Preventing or clearing ice build-up on surfaces is a major winter problem, as areas of the southern US are currently experiencing. Scientists at the Korea Advanced Institute of Science and Technology (KAIST) have now developed a new thin film coating made of gold nanorods that can passively melt ice using just sunlight.

In regions with chilly winters, ice can build up on surfaces and cause all kinds of havoc. Finding ways to keep cars, planes, roads, runways, windows, solar panels, power lines and other infrastructure clear of ice is a major area of engineering research. But salts are hazardous to the environment, and embedding electrodes that heat up surfaces requires energy.

A surface that can passively remove ice could be more efficient and simpler in real-world applications. The KAIST team’s new coating should do just that, capturing sunlight to heat itself up to remove ice.

The film is made up of cellulose nanocrystals (CNCs) as a base, which can be easily extracted from natural sources, the team says. The active ingredient though is the golden nanorods, which are the bits that absorb sunlight and heat up. Through a specialized manufacturing technique, the researchers created films where the golden nanorods would arrange themselves into rings, improving their de-icing capabilities.

Figures from the paper describing the new de-icing material

KAIST

The team tested the material in the lab by placing a temperature control plate on the bottom, and a waterproof layer to the top of the film, and put it to work in anti-icing (preventing frost formation) and de-icing (removing already-built-up ice) scenarios. In both cases, after as little as 10 minutes of light exposure the surface was largely ice-free.
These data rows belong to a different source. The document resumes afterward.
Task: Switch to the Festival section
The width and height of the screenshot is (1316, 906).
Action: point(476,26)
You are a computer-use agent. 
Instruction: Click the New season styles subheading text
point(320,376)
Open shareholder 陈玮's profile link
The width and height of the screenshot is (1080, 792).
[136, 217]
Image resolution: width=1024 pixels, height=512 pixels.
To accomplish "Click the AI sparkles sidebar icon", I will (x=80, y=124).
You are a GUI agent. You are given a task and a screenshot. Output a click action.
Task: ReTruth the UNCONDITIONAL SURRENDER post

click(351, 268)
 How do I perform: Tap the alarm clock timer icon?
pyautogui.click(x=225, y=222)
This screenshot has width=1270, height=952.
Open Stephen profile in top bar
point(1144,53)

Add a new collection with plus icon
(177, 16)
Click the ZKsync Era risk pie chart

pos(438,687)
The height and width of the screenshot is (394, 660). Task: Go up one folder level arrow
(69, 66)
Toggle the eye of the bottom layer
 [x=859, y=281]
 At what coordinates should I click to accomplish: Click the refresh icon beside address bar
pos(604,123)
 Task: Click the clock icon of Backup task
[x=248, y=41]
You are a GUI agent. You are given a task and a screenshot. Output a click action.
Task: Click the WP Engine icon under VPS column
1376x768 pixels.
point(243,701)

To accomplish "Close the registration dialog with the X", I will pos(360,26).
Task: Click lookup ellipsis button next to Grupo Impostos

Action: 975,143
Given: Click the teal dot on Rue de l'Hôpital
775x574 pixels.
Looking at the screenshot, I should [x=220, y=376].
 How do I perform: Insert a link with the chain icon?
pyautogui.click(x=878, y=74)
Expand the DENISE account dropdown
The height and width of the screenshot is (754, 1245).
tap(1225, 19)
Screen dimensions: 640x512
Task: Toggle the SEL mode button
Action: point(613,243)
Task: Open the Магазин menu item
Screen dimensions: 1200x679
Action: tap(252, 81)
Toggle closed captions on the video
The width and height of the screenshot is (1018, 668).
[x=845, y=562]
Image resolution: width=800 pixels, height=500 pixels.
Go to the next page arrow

Exactly how well it would work to de-ice thick layers of frost remains an open question – it seems like at least some of the gold nanorods surface needs to be exposed to sunlight for it to heat up. The use of gold, where other similar systems use copper, raises questions of cost and scalability too. That said, there is still more optimization work to be done, the team says, and the manufacturing technique seems to be the main point of difference.

“This technique can be applied to plastic, as well as flexible surfaces,” said Professor hyoungsoo Kim, corresponding author of the study. “By using it on exterior materials and films, it can generate its own heat energy, which would greatly save energy through voluntary thermal energy harvesting across various applications including cars, aircrafts, and windows in residential or commercial spaces, where frosting becomes a serious issue in the winter.”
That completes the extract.